● **PASSAGE**
MQ to process, aggregate and publish data asynchronously

Question

Some background, before getting to the real question:

I am working on a back-end application that consists of several different modules. Each module is, currently, a command-line java application, which is run "on demand" (more details later).

Each module is a "step", part of a bigger process that you can think of as a data flow; the first step collects data files from an external source and pushes/loads them into some SQL database tables; then the following steps, based on different conditions and events (timing, presence of data in the DB, messages and elaborations done through a web-service/web-interface), take data from (1 or more) DB tables, process them, and write them down on different tables. Steps run on three different servers, and read data from three different DBs, but write only in a single DB. The purpose is to aggregate data, compute metrics and statistics.

Currently, each module is executed periodically (from a few minutes/hours for the first modules, to few days for the last in the chain, which need to aggregate more data and therefore wait "longer" from them to be available), using a cronjob. A module (currently, a java console application) is run, and it checks the database for new, unprocessed information in a given datetime-window, and do its job.

The problem: it works, but.. I need to expand and maintain it, and this approach is starting to show its limits.

● **COMPLETE THE FOLLOWING**
**a)** Translate this sentence from the MQ question into Spanish: "Steps run on three different servers, and read data from three different DBs, but write only in a single DB."
**b)** The MQ question names, in parentheses, the conditions and events on which the following steps are based. List them.

● **PROVIDED MATERIAL**
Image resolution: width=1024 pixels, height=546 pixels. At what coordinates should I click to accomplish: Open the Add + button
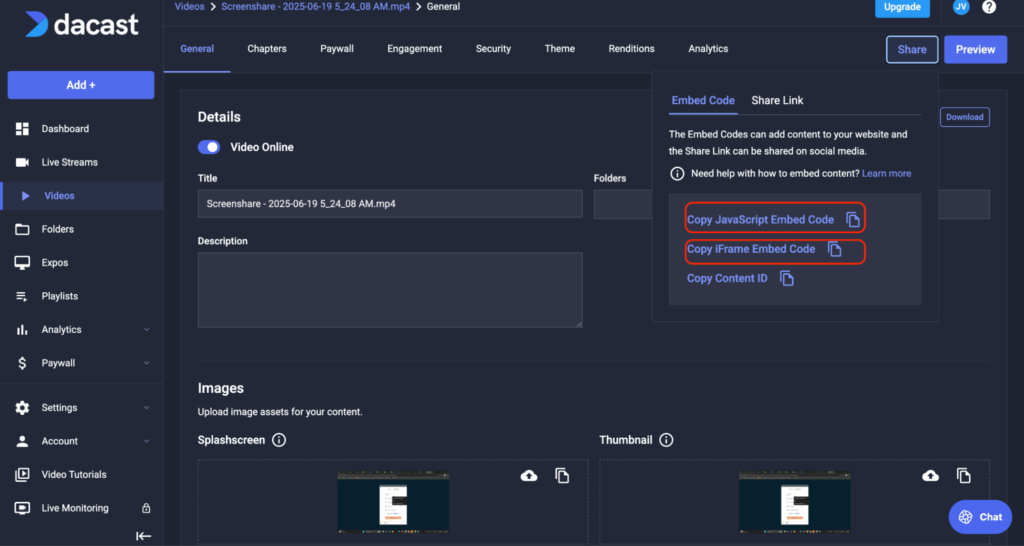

● **RESULTS**
**a)** Los pasos se ejecutan en tres servidores distintos y leen datos de tres bases de datos distintas, pero escriben solo en una única base de datos.

**b)**
- timing
- presence of data in the DB
- messages and elaborations done through a web-service/web-interface